Collectively these factors generate a virtuous cycle—higher loan originations feed AUM, which in turn fuels cross‑selling opportunities and fee income.
How Competitors Like Tata Capital and Adani Finance Are Positioned
Tata Capital has leaned heavily into secured financing, maintaining a 70% secured‑loan mix. While this limits upside in a rising unsecured market, it preserves asset quality during stress periods. Conversely, Adani Finance has accelerated unsecured growth, pushing its unsecured share to 55%, but this has raised concerns about credit risk amid a volatile macro environment.
Poonawalla Fincorp’s 44% unsecured exposure sits neatly between the two, offering a balanced risk‑return profile. Investors should watch the upcoming earnings season for clues on whether peers will adjust their mix, potentially reshaping the competitive dynamics.
Historical Parallel: What the 2018 NBFC Boom Teaches Us
Back in 2018, several NBFCs reported double‑digit AUM growth fueled by aggressive unsecured lending. While earnings initially surged, a sudden rise in non‑performing assets (NPAs) forced many to retrench, and stock prices collapsed. The key lesson was over‑extension without adequate risk controls.
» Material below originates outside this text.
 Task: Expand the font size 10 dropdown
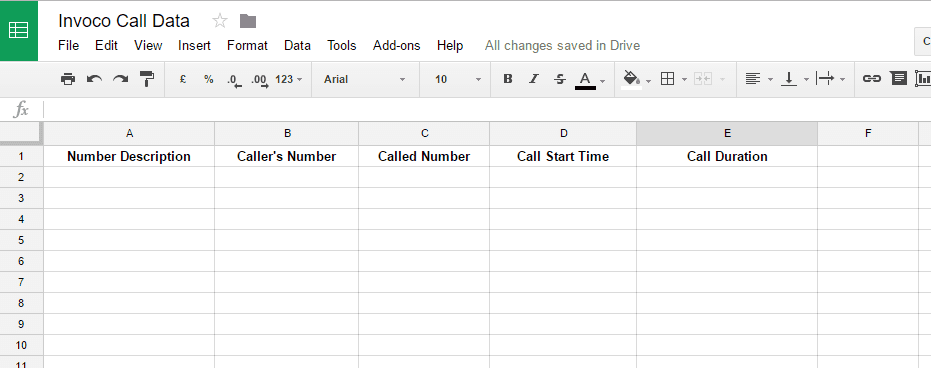(458, 79)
Poonawalla Fincorp’s current trajectory differs because its credit underwriting now incorporates machine‑learning models that flag early signs of borrower distress. Moreover, the secured‑loan component remains dominant, providing a cushion against potential downside.
Decoding the 3.1× FY28E ABVPS Valuation Multiple
The analyst team applied a forward‑looking price‑to‑book‑value‑per‑share (ABVPS) multiple of 3.1× for FY28E. This figure reflects two considerations:
- Growth premium: The 77.6% AUM growth justifies a higher multiple relative to peers trading around 2.3×.
- Risk discount: The modest unsecured share tempers the multiple, acknowledging residual credit risk.
At the derived target price of INR 463, the stock offers an implied upside of roughly 12% from its current level, assuming the correction holds and earnings continue to beat expectations.
Impact of the Rating Upgrade to HOLD on Your Portfolio
The shift from “Reduce” to “Hold” signals that the recent price dip may have been over‑reacted to, rather than a fundamental deterioration. For portfolio managers, this suggests a short‑term tactical pause rather than a full‑blown exit.
Key implications:
- Reduced downside risk perception may attract value‑oriented investors, supporting price stability.
- Institutional allocation committees might re‑weight exposure, keeping the stock in core‑mid‑cap baskets.
- Retail investors could see the rating as a green light to accumulate on the dip, especially given the attractive valuation.
Investor Playbook: Bull vs. Bear Cases
Bull Case
- Continued AUM acceleration beyond FY28, driven by rural credit penetration.
- Improvement in net interest margin (NIM) as unsecured pricing premium widens.
- Successful rollout of digital lending platforms reducing cost‑to‑serve.
- Potential strategic partnership or partial stake sale at premium valuation.
Bear Case
- Macroeconomic slowdown leading to higher credit stress, especially in unsecured segment.
- Regulatory tightening on NBFC capital adequacy ratios, forcing higher funding costs.
- Competitor pricing wars eroding margin, particularly if Tata Capital expands unsecured lines.
- Unexpected asset quality deterioration triggering a downgrade.
Investors should align position sizing with their risk tolerance, perhaps using a staggered entry strategy to capture upside while protecting against the downside scenarios outlined above.